Refusing to surrender to this sense of hopelessness Suzi proceeds to (optimistically and desperately) follow the boys hither and yon – earning the following savage put-down.

Ouch. "If only they'd understand how much I want to play football", she thinks, gazing straight into the camera (and straight into the soul of the moved reader).
A short while later and the (relatively) kindly and sensitive Dave spies our heroine displaying some silky ball skills – hands (once again) glued to pocket interiors.2

As astute observers will have noticed, Dave is male and (by the look of him) in his early teens. Given these facts, we should treat the literalness of the words "Suzi's pretty good with that football" with several pinches of salt. A more accurate translation of that thought bubble might be – "I'd very much like to vigorously kiss and cuddle Suzi".
Says he to her, "Where did you learn to play like that?". Says she in reply, "Oh just by watching you boys play, and I sometimes practise here alone". And why, in case we need reminding, is she forced into this lonely activity?

Yowsers. Just when you're beginning to think that the story's punchline will involve gender reassignment surgery, in steps Dave to offer something pitched halfway between reassurance and condescension.

Skip forward to the day of the big match. Disaster strikes! At the playing field Derek breaks the bad news to distraught teammates – "Jimmy can't come. He's ill in bed". Who will take his place? Dave provides the (obvious) answer – self-loathing Suzi!
In spite of the lads' hostile incredulity (and the absence of pockets in her shorts), Suzi leads the team to glory.

Not a thing of beauty. A goal-mouth scramble; a static (Zombie-like) defence; an unorthodox, straight-legged toe-poke – but (as the fella says) they all count.
Final score? 3-2. "Suzi's the champ!", cries a fickle youngster. The socially constructed barriers that separate and segragate the sexes have been triumphantly demolished. The world is forever changed.

Except, of course, it isn't. Reactionary editorial forces at Debbie HQ have baulked at the possible implications and pressed the reset button.

Phew! With her silly, tom-boyish flirtation out of the way Suzi is free to let her hair down and allow her true self to shine forth. Gone is the "rebellious" leather jacket and out of the pockets (at last) come the hands. The mystical fathers of patriarchy smirk down from their kingdom in the clouds. All is right with the world. Let's boogie.
- Her brother Derek, it would appear, is an enthusiastic advocate of the "Girls are twittery simpering idiots" school of thought. [back]
- Recurring motif this. [back]
January 4, 2009





6 responses to Things I Saved From a Skip: 2 – Debbie For Girls 1981
Oh dear! It must have been wearing the short shorts that turned her.
Love this!
Run away from the gang rape, Suzi!
Absolutely excellent work there Fústar.

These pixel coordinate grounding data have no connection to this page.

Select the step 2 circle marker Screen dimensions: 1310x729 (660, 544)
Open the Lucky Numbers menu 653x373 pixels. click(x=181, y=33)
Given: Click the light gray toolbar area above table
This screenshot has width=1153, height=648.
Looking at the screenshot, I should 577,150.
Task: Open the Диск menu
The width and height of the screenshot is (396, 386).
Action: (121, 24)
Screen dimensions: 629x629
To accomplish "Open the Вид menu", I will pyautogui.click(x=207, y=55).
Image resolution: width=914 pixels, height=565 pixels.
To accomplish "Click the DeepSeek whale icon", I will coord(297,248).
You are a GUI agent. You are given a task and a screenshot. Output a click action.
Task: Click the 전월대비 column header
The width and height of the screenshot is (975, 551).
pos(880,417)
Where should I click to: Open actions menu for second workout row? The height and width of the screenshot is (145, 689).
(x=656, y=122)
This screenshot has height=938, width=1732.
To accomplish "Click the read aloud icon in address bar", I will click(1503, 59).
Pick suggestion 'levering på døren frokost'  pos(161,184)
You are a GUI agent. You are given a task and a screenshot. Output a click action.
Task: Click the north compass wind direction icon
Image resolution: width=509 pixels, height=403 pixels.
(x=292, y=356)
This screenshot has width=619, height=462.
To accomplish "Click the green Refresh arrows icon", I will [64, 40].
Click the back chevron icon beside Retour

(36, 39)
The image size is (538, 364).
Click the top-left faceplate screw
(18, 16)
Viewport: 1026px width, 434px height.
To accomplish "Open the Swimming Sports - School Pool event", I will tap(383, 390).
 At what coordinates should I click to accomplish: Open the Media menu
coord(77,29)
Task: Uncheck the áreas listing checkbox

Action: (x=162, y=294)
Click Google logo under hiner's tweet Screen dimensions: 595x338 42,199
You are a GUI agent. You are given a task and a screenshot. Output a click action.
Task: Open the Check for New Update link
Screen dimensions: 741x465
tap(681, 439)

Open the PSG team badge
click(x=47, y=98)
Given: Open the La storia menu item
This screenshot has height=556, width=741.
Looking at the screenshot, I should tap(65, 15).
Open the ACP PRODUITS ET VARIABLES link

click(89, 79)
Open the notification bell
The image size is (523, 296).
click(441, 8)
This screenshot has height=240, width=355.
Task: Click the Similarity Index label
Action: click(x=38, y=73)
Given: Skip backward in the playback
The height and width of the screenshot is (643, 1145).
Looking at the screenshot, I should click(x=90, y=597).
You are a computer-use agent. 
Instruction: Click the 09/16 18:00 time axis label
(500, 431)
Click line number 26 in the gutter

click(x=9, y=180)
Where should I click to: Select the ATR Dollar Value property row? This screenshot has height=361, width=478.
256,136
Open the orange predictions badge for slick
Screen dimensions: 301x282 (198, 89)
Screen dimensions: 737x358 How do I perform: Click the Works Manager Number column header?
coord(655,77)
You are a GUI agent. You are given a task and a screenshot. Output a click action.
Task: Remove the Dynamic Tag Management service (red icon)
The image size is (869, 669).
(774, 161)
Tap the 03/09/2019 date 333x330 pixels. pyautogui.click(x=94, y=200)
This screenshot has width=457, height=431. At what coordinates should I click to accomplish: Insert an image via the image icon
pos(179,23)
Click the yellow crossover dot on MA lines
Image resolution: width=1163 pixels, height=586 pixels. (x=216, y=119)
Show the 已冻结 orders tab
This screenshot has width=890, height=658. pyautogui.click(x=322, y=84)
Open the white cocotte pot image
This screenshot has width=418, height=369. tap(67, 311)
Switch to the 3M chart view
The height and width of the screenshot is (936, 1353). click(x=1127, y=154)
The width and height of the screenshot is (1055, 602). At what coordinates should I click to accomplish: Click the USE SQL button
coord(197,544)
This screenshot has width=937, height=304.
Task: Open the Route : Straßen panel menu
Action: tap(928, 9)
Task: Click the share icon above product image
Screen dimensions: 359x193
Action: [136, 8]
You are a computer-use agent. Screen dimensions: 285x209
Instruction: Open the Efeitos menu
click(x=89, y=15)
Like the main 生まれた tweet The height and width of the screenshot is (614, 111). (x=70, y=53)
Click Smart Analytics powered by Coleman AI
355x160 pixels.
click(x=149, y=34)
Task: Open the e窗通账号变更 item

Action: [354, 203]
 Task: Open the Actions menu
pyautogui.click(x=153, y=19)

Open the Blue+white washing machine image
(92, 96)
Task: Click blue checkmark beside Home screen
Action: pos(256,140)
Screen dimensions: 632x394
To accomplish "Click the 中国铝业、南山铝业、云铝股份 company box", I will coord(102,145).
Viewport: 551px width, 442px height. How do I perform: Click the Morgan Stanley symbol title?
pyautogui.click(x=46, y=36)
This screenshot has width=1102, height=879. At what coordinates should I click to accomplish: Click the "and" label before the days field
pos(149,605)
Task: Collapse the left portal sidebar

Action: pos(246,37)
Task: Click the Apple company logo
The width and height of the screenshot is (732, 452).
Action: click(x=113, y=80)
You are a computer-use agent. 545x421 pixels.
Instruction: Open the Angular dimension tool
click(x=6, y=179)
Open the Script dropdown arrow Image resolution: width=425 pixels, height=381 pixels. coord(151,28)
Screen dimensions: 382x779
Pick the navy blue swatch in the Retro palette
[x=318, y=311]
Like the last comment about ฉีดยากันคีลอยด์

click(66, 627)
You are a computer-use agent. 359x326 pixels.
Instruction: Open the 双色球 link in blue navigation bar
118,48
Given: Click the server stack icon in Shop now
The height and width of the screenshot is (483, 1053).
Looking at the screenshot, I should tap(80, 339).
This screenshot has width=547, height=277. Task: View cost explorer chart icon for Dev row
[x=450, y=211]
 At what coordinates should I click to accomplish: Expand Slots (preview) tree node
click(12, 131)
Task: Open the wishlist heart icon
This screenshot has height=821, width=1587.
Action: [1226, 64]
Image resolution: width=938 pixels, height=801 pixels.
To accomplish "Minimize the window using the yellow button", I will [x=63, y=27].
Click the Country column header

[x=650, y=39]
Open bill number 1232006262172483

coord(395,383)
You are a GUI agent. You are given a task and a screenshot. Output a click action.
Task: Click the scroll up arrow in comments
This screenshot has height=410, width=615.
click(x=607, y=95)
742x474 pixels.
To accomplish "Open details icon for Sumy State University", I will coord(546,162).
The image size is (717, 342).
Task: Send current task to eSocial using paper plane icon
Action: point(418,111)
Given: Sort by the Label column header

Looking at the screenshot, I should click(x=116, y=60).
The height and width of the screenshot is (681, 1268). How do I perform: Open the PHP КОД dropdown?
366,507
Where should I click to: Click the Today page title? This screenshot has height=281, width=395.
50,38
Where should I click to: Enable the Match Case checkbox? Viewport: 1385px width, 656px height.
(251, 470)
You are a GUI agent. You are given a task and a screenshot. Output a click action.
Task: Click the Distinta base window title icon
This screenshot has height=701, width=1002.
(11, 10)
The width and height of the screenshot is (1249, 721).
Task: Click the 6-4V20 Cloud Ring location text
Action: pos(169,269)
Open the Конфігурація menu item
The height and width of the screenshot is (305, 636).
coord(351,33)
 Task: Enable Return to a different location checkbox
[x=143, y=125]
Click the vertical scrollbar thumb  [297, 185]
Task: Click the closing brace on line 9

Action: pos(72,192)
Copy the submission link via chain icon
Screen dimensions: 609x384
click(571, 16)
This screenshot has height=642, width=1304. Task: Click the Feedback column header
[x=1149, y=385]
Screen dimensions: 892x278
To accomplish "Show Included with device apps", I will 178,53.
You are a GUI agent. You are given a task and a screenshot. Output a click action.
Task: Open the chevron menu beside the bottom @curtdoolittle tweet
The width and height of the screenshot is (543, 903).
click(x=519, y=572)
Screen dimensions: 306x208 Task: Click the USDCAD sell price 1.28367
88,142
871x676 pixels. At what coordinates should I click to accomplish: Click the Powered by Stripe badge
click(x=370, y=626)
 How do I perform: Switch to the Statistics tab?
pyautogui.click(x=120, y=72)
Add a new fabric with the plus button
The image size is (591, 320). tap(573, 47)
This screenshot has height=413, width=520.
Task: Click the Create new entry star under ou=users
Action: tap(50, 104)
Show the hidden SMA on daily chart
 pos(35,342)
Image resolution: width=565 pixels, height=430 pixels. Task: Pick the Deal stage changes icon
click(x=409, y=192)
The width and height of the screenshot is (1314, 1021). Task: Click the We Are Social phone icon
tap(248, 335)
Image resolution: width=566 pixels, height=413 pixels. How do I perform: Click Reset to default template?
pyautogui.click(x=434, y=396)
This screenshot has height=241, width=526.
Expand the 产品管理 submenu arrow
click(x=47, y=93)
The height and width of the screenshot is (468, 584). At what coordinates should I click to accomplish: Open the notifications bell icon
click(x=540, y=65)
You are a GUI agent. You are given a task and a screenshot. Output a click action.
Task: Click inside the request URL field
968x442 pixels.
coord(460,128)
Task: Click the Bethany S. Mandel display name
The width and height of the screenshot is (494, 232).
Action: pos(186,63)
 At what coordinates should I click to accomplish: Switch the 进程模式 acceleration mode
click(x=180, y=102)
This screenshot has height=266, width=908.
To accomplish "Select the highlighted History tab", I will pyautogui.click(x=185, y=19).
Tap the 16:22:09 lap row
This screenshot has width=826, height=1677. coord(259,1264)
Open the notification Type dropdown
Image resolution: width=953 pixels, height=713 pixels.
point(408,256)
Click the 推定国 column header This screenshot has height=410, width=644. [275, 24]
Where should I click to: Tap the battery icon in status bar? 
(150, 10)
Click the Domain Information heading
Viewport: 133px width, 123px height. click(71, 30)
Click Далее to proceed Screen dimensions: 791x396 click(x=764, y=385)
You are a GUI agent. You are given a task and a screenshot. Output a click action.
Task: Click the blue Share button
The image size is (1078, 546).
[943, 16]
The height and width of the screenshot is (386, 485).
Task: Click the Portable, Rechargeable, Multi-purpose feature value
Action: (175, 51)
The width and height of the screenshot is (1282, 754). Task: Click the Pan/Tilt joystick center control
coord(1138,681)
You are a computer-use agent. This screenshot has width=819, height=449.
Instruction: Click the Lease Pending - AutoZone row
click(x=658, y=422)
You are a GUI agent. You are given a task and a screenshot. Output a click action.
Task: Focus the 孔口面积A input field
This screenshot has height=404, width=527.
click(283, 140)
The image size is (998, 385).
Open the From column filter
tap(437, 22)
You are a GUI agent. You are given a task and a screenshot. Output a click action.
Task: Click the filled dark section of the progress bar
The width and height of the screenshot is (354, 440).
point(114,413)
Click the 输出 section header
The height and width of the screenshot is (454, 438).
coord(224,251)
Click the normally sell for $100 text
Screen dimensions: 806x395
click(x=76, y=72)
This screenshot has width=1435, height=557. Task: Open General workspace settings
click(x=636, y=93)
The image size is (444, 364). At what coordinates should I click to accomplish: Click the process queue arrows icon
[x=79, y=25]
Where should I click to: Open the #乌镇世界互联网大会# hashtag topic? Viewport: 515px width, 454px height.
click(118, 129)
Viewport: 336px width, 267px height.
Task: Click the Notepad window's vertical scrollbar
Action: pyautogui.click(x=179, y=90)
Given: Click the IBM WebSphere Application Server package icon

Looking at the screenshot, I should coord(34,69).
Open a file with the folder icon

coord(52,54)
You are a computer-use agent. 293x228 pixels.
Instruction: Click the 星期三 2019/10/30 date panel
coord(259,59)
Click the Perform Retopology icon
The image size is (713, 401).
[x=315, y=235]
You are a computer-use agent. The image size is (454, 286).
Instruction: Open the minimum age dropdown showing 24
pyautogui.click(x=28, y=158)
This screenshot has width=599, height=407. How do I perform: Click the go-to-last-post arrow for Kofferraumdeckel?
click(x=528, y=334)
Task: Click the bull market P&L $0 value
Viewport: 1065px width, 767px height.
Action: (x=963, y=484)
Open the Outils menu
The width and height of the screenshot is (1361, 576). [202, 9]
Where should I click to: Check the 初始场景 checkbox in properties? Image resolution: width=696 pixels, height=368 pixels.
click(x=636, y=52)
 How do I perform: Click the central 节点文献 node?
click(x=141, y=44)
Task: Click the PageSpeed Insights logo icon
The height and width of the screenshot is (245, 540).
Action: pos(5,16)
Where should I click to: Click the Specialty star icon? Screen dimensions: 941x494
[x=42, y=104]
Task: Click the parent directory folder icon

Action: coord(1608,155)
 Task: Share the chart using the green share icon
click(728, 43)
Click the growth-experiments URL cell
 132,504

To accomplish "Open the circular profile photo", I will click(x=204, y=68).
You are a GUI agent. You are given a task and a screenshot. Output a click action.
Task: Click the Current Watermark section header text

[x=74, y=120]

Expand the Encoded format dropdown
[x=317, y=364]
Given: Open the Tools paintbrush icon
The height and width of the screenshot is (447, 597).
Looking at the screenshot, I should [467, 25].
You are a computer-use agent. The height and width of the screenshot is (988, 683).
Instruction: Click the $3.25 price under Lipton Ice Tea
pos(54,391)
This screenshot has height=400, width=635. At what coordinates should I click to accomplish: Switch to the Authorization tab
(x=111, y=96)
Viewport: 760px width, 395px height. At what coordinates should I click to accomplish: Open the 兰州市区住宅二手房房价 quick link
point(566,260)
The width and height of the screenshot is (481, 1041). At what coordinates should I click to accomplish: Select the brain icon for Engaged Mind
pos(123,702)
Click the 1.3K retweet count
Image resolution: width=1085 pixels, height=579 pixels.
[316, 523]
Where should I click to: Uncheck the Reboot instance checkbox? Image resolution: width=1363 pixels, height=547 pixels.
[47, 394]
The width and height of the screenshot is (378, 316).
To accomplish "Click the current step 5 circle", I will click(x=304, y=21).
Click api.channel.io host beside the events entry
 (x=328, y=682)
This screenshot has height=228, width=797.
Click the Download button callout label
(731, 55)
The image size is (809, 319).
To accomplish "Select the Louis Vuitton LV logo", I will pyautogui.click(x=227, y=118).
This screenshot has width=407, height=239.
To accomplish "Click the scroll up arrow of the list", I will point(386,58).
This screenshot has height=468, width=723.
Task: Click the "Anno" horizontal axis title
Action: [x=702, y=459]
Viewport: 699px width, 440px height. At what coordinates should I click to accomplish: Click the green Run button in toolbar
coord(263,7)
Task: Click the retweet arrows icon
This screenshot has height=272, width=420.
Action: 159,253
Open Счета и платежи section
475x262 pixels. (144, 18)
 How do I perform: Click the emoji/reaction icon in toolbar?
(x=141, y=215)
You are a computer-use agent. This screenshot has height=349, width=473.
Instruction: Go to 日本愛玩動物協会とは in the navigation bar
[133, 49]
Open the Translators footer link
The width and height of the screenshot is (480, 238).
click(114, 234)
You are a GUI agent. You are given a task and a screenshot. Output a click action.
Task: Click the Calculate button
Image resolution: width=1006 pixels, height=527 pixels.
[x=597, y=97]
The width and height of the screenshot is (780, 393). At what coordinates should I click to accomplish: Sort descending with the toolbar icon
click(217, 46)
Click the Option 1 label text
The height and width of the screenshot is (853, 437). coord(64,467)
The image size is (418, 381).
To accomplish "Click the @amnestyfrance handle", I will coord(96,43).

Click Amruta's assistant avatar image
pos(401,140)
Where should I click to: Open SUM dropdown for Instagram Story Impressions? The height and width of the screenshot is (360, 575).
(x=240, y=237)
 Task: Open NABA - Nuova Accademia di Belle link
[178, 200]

Is it any wonder that girls are the way they are, eh?
Eh?
‘Course, the authors probably thought this was radical, groundbreaking stuff – and maybe it was, back in 1981. How far back does your girl’s comic library go?
My girls’ comic library is still of modest size. Annuals of the time are hard enough to come by cheaply without going through ebay or specialist stores. Becoming a dedicated collector would require unwise levels of expenditure and feel ever so slightly pervy. I’ll still happily dig ‘em out of skips though.
Ah those halcyon days of stolen glances, sticky fumblings and gang rapes outside the teen disco. Innocent, harmless times – before that damned political correctness ruined everything. Tsk.